● **Enunciado 1**:
No acórdão, em quantas unidades de conta foi fixada a taxa de justiça?
● **Enunciado 2**:
Continue o acórdão a partir da última frase apresentada.

Imprimir acórdão
Processo nº 367/95
2ª Secção
Relator: Cons. Guilherme da Fonseca
Acordam, em conferência, na 2ª Secção do Tribunal Constitucional:
Nos presentes autos, vindos do Tribunal da Relação de
Lisboa, em que figuram como recorrente A. e como recorrido o Ministério
Público, pelo essencial dos fundamentos da EXPOSIÇÃO do Relator, a fls. 139 e
seguintes, que aqui se dão por inteiramente reproduzidos, remetendo para a
fundamentação do Acórdão nº 377/94, publicado na II Série do Diário da
República, nº 255 de 4 de Novembro de 1994, os quais mereceram a 'inteira
concordância' do Ministério Público recorrido, e postando-se em silêncio o
recorrente, decide-se não tomar conhecimento do presente recurso de
constitucionalidade e condenando-se o recorrente nas custas, com a taxa de
justiça fixada em cinco unidades de conta.

● **Dados da listagem**:
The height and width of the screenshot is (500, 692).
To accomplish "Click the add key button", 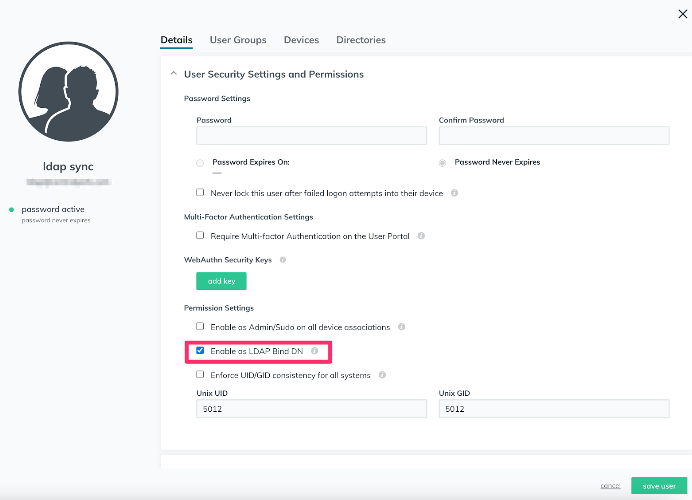I will pos(221,281).
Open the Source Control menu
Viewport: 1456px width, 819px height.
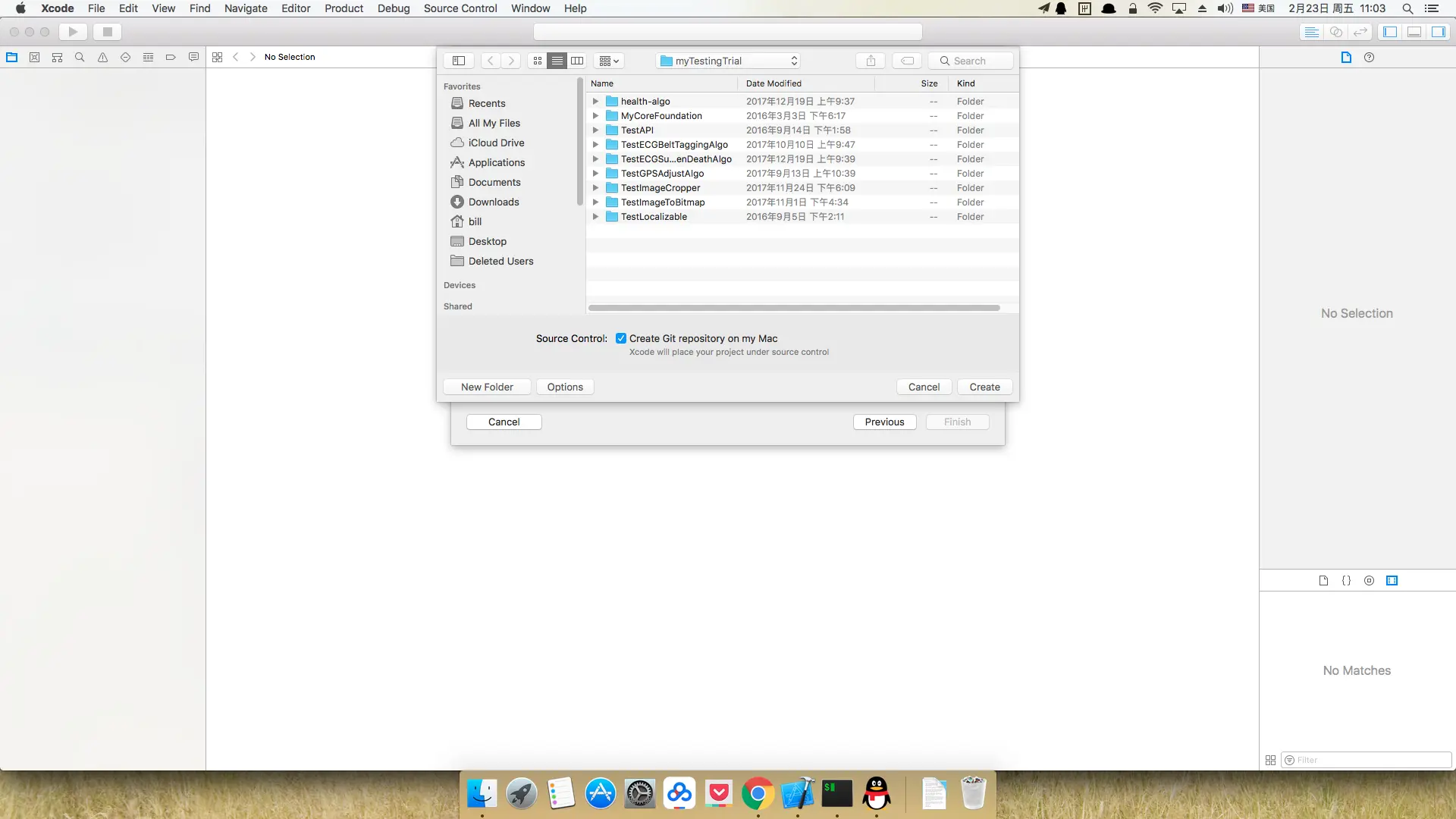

● **Resposta 1**:
Em cinco unidades de conta.

● **Resposta 2**:
Lisboa,7.11.95
Guilherme da Fonseca
Bravo Serra
Fernando Alves Correia
Messias Bento
José Sousa e Brito
Luís Nunes de Almeida
Processo nº 367/95
2ª Secção
Relator: Cons. Guilherme da Fonseca
EXPOSIÇÃO
1. A., com os sinais identificadores dos autos, veio
interpor recurso para este Tribunal Constitucional do acórdão do Tribunal da
Relação de Lisboa, de 31 de Maio de 1995, que decidiu 'julgar procedente a
questão prévia da falta de interesse em agir, por parte do recorrente' e, em
consequência, não tomou conhecimento do recurso por ele interposto da decisão do
Mmº Juiz de Instrução Criminal de Lisboa, que, depois de constatar que 'todos os
arguidos vieram requerer atempadamente a abertura de instrução', entendeu 'não
conhecer da alegada inconstitucionalidade da norma do nº 1 do artº 387º do CPP'
(deve querer dizer-se artigo 287º do CPP).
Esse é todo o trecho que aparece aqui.